• [Data for analysis]:
━━━━

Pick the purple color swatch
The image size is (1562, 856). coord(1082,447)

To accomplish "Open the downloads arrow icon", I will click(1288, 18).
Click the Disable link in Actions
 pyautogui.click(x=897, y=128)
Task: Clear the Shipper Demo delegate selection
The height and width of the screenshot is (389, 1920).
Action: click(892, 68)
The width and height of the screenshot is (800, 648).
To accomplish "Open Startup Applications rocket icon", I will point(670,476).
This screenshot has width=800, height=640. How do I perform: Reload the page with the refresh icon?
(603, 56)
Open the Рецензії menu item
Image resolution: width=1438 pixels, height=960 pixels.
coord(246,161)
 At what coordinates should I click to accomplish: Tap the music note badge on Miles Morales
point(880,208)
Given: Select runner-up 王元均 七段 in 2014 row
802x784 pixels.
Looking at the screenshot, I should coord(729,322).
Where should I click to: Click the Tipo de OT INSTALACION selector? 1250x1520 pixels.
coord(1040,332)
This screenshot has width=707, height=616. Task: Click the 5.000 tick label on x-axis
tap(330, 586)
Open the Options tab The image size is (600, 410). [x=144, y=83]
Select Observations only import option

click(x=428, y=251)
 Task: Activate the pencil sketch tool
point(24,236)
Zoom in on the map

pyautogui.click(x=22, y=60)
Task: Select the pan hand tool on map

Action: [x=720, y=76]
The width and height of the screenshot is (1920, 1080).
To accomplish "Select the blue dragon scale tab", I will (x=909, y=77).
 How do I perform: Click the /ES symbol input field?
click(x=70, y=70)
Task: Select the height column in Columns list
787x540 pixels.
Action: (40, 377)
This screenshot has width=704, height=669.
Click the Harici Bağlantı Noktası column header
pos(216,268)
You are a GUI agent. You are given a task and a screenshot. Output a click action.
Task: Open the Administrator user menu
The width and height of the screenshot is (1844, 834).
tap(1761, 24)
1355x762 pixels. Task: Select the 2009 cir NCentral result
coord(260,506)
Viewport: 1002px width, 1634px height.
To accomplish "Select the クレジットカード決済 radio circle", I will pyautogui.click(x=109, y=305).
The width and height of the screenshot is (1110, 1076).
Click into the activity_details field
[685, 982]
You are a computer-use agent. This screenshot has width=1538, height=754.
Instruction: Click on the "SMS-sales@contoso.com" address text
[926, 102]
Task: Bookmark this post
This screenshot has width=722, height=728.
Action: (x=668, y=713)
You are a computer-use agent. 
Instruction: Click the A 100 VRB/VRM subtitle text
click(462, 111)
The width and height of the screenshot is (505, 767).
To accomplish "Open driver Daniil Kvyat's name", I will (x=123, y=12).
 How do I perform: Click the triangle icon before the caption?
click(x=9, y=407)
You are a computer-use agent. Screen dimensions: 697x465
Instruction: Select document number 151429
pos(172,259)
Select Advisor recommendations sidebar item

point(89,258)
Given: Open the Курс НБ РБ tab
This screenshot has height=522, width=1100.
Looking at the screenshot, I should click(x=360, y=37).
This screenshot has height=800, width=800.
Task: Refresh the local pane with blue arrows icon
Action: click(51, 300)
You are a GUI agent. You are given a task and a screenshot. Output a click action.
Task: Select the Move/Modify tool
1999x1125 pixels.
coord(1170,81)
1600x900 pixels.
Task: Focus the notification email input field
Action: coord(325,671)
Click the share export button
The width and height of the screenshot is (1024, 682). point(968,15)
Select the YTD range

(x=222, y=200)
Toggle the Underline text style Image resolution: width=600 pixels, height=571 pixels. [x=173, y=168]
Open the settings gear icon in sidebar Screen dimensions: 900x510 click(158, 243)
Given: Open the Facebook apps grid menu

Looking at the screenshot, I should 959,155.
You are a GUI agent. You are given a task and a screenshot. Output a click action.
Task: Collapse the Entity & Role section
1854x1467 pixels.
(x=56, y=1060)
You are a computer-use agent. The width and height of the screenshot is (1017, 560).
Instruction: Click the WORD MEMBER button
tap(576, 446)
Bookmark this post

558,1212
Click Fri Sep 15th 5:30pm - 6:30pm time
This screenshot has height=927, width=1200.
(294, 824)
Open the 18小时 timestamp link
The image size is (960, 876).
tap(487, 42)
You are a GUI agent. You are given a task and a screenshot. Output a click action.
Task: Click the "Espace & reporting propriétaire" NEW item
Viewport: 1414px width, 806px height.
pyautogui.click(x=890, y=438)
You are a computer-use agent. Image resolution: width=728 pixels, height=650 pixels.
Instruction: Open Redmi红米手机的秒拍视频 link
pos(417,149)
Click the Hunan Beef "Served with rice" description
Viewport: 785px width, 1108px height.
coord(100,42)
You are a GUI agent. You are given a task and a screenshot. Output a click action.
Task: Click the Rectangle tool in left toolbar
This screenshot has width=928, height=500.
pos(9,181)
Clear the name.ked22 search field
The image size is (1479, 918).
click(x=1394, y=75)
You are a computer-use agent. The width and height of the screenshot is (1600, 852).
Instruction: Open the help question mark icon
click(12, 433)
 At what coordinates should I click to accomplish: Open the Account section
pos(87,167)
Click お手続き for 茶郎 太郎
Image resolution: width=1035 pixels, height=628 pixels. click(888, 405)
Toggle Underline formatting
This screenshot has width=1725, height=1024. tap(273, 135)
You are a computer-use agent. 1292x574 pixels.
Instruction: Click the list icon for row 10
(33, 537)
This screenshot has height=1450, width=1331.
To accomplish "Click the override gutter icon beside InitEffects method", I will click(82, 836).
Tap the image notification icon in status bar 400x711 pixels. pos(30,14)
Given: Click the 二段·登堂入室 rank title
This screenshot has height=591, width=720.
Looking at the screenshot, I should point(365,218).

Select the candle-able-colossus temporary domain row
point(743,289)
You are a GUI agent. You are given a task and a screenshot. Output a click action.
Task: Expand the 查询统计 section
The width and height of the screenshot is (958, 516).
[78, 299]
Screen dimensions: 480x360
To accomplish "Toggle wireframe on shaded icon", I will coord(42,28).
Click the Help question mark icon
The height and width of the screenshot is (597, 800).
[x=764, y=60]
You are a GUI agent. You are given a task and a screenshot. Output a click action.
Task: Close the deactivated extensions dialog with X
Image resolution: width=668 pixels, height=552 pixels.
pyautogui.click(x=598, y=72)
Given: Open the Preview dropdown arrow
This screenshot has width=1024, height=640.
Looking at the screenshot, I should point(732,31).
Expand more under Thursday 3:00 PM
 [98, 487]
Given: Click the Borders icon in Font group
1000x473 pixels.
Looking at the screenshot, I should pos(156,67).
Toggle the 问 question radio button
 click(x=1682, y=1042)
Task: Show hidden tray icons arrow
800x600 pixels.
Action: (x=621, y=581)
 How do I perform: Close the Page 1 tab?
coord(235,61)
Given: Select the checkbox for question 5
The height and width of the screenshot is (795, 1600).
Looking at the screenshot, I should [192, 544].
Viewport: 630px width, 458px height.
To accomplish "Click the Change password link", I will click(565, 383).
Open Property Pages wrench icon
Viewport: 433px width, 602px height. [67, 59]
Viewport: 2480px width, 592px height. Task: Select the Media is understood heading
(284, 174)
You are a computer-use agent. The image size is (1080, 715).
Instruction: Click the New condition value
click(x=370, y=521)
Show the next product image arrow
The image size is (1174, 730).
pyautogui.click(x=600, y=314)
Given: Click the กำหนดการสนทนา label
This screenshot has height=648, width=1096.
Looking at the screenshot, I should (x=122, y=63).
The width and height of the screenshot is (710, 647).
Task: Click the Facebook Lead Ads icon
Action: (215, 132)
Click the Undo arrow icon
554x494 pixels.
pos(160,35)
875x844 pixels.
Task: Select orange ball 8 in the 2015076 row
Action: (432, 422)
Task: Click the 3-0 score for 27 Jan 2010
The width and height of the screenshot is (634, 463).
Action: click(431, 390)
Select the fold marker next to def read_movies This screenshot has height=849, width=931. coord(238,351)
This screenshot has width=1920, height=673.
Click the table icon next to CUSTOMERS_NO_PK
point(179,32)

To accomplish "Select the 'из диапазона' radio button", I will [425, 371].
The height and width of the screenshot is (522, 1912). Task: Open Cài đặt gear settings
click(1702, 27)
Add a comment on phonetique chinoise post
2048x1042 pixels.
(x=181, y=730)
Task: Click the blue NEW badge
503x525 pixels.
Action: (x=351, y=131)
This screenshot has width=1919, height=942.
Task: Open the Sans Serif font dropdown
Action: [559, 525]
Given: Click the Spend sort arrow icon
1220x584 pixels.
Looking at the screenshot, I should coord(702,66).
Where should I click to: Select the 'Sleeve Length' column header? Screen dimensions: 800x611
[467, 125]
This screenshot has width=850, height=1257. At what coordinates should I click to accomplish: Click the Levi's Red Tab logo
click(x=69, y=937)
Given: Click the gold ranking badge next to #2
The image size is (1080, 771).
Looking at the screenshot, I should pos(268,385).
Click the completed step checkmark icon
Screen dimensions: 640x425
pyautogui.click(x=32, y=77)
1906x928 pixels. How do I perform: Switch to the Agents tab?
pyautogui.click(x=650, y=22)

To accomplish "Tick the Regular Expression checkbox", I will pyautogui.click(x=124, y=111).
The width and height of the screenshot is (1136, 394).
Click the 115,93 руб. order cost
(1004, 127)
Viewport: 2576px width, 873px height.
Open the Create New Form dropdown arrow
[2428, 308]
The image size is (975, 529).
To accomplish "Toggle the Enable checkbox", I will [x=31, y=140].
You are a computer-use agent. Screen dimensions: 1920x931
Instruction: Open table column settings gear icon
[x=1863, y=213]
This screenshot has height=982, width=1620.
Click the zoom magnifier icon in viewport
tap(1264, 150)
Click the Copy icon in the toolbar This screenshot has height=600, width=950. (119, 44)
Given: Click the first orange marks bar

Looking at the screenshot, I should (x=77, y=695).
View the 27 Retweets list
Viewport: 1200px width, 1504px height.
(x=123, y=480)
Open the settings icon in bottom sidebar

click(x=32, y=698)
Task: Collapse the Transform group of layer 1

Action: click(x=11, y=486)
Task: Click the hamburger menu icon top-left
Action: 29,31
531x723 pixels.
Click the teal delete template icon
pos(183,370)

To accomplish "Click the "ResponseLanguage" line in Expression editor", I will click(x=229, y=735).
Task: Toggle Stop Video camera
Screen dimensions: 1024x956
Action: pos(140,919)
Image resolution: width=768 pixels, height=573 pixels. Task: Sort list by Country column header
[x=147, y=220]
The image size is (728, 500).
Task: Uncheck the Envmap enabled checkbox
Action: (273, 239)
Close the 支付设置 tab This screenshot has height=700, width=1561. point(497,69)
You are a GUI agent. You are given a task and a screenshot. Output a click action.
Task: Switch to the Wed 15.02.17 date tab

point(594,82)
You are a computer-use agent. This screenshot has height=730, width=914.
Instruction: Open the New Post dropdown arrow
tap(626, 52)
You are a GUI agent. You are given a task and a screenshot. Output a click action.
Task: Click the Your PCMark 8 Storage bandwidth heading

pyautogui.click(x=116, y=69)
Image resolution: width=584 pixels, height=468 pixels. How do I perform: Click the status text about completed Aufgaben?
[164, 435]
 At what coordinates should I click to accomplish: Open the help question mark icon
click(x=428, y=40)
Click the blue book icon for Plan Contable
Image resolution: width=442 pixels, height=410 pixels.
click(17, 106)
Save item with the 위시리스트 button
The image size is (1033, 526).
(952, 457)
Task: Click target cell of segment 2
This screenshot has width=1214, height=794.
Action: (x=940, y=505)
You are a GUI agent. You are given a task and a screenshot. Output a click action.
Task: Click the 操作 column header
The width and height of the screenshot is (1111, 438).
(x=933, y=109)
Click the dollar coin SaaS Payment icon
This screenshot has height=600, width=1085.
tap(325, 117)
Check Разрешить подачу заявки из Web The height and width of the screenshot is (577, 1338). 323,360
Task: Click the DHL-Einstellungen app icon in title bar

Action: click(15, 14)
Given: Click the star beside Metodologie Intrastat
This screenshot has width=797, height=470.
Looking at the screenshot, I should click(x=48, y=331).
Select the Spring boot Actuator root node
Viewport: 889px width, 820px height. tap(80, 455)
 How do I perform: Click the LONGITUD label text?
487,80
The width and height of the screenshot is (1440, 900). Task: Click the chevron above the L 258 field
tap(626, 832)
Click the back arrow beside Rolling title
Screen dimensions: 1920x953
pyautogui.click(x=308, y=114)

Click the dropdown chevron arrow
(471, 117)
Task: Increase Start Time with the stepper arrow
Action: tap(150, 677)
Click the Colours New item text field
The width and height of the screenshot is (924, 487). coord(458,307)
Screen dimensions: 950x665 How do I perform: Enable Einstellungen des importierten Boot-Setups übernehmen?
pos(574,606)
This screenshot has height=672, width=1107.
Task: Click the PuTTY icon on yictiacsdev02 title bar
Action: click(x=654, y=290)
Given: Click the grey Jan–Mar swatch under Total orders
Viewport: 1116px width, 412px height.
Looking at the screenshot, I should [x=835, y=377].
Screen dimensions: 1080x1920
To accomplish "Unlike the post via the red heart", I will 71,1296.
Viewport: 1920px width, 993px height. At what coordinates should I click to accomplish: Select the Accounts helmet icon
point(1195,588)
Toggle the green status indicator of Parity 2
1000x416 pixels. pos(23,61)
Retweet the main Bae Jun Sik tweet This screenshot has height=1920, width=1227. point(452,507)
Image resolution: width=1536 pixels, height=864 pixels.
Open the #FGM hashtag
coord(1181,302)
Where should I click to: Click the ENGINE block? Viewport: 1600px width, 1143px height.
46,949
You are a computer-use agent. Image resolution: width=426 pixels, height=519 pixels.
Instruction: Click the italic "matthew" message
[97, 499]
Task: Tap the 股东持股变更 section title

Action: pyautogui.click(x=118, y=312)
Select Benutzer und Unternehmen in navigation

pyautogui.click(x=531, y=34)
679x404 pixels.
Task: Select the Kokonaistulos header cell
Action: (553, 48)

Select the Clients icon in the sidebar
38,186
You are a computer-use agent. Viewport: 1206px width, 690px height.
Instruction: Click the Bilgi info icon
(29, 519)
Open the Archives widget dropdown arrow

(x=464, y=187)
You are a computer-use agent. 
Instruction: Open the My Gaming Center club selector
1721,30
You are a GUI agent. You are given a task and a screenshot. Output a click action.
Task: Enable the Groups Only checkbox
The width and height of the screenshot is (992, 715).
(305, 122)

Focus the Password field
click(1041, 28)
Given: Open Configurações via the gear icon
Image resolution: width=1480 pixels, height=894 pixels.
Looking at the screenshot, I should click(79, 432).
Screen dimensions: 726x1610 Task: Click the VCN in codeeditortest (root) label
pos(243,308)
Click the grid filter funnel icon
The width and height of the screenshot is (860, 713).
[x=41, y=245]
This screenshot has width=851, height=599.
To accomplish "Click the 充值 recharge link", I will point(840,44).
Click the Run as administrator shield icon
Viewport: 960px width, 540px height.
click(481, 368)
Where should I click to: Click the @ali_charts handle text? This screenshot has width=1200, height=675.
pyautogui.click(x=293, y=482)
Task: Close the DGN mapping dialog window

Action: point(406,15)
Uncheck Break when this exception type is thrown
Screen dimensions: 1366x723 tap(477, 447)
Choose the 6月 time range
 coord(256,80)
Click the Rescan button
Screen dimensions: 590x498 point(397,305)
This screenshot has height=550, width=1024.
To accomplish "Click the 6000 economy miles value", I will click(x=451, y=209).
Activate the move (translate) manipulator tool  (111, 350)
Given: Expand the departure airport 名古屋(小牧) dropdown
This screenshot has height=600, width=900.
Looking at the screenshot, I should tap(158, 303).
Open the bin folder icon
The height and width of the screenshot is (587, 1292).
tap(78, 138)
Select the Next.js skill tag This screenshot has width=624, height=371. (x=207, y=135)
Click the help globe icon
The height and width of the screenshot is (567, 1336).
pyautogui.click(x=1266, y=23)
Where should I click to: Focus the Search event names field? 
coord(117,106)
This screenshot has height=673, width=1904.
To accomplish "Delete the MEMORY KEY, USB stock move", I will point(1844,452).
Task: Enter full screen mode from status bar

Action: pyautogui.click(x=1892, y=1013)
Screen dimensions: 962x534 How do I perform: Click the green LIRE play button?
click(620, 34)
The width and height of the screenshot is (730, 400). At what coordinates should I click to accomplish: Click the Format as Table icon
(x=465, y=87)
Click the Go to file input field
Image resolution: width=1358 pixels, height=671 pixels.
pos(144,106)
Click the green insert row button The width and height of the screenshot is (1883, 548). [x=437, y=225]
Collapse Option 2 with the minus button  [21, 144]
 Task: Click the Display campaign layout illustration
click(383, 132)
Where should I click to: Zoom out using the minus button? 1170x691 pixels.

━━━━

• [Problem requirements]: Where in the entries above does the word "beside" appear? Copy each line that has it.

• [Answer for this exercise]:
To accomplish "Click the override gutter icon beside InitEffects method", I will click(82, 836).
Given: Click the star beside Metodologie Intrastat
Click the back arrow beside Rolling title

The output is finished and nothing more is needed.